1. A preparation method of a dual-mode textile comprises the following specific steps:

a. dissolving nylon 66 solid in formic acid solution to obtain nylon 66 spinning solution; then collecting the nylon 66 fiber on a screen by an air jet spinning method; vacuum drying to obtain nylon 66 nano fiber support;

b. b, immersing the nylon 66 nano-fiber support obtained in the step a into AgNO ₃ Depositing an Ag seed layer in the aqueous solution; then washing with water, and immersing into a glucose aqueous solution; then Ag (NH) ₃ ) ⁺ Dripping the solution into the stirred glucose aqueous solution until silver with a certain thickness is deposited to obtain a nylon 66-Ag nano fiber scaffold;

c. collecting the poly (St-MMA-AA) emulsion on a nylon 66-Ag nanofiber scaffold by an air jet spinning method; then drying to enable the poly (St-MMA-AA) microspheres to self-assemble into a photonic crystal structure; thereby forming the double-mode textile with the middle layer of nano silver, the uppermost layer of poly (St-MMA-AA) colloidal particles and the lowermost layer of nylon 66 nano fiber scaffold.

2. The method according to claim 1, wherein the formic acid solution in step a has a mass concentration of 85 to 95%; the mass concentration of the nylon 66 spinning solution is 10-18%.

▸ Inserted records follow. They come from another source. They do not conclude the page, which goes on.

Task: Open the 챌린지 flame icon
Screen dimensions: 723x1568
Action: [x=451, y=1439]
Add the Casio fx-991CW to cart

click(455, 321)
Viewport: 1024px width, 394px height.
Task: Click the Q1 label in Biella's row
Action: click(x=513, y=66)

3. The method according to claim 1, wherein the parameters of the air jet spinning method in step a are: the sample introduction speed is 0.2-1 mL/h; the air pressure range is 0.01-0.5 MPa; the distance between the screen mesh and the nozzle ranges from 23cm to 37 cm.

4. The method of claim 1, wherein the fiber diameter of the nylon 66 nanofiber scaffold obtained in step a is 70-250 nm; the area is (4 multiplied by 4) cm ² -(50×150)cm ² 。

5. The method according to claim 1, wherein the temperature of vacuum drying in step a is 25-35 ℃; the vacuum drying time is 6-12 h.

6. The method according to claim 1, wherein AgNO in step b ₃ The mass volume concentration of the aqueous solution is 20-25 g/L.

7. The method according to claim 1, wherein the aqueous glucose solution in step b has a concentration of 5 to 10g/L by mass; the thickness of the silver deposited in the step b is 150-200 nm.

8. The method of claim 1, wherein the poly (St-MMA-AA) emulsion of step c has a mass concentration of 15-25%; the particle size range of the poly (St-MMA-AA) emulsion colloid particles is 170-320 nm.

9. The method according to claim 1, wherein the parameters of the air jet spinning method in step c are: the sample injection speed of the poly (St-MMA-AA) emulsion is 0.2-0.6 mL/h; the air pressure range is 0.01-0.5 MPa; the distance between the screen mesh and the nozzle ranges from 23cm to 37 cm.

10. The method according to claim 1, wherein the drying temperature in step c is 25-35 ℃; the drying time is 6-12 h.